WORK INSTRUCTIONS:
[A] Answer these questions using the excerpt on Shu Lea Cheang:
(i) In what year did Cheang relocate to Europe?
(ii) Which three topics has she navigated since the 1980s?
(iii) In what kind of art is she regarded as a pioneering figure?
[B] Carry on the excerpt about the artist Shu Lea Cheang, starting after its final sentence.

*** Opening EXCERPT PROVIDED ***

Taiwanese-American artist and filmmaker

Shu Lea Cheang (鄭淑麗 (Zhèng Shúlì); born April 13, 1954) is a Taiwanese-American artist and filmmaker who lived and worked in New York City in the 1980s and 1990s, until relocating to Europe in 2000. Since the 1980s, as a multimedia and new-media artist, she has navigated topics of ethnic stereotyping, sexual politics, and institutional oppression with her radical experimentations in digital realms.

Over the past decade, she has emerged as a prominent figure in new media art. Cheang is one of the leading multimedia artists dealing with multidisciplinary topics. She is regarded as a pioneering figure in internet-based art, with her multimedia approach at the interface between film, video, internet-based installation, software interaction and durational performance. Her work is often interactive. She is most noted for her individual approach in the realm of art and technology, creatively intermingling social issues with artistic methods.

*** Closing EXCERPT PROVIDED ***
*** Opening DATA UNDER STUDY ***

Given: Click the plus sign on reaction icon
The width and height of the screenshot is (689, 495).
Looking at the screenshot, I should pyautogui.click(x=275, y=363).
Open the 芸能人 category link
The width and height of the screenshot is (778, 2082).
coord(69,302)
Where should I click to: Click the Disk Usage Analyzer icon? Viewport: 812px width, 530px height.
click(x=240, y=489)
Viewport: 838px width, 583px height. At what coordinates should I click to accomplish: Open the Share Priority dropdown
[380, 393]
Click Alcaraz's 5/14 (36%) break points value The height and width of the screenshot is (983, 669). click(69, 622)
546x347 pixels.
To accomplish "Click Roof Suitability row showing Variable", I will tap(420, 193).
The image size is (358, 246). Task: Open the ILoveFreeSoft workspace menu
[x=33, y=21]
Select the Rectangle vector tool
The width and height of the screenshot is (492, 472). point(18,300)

*** Closing DATA UNDER STUDY ***

ANSWERS BELOW:
[A]
(i) 2000
(ii) Ethnic stereotyping, sexual politics, and institutional oppression
(iii) Internet-based art

[B]
Cheang's work employs film, video, net-based installation, and interface to explore "...ethnic stereotyping, the nature and excesses of popular media, institutional – and especially governmental – power, race relations, and sexual politics." Cheang has also written and directed the feature films I.K.U. and Fluidø, and directed Fresh Kill.

==Life and career==
Cheang was born during a time when Taiwan was under martial law in 1954. Cheang received a BA in history from the National Taiwan University in 1976 and an MA in Cinema Studies from New York University in 1979. From Taiwan, Cheang moved to New York in the 1980s. She admitted to feeling liberated after moving, calling it a process of “self-acknowledgment and affirmation.” Her art career seeded and bloomed in New York. Shortly after she moved to New York, she joined the collective Paper Tiger Television and started producing live weekly programs that used public-access channels to reach cable subscribers.

After 20 years in New York, she went on a decade of a self-imposed lifestyle as a digital nomad which she says “liberated me from monthly fixed payments of rent, electricity and phone bills.” She lived in Japan, Holland, the United Kingdom, and finally relocated to Paris in 2007, where she currently works and resides. Cheang concluded her 20 years spent in New York with Brandon (1998–1999), the first Guggenheim Museum web art commission/collection.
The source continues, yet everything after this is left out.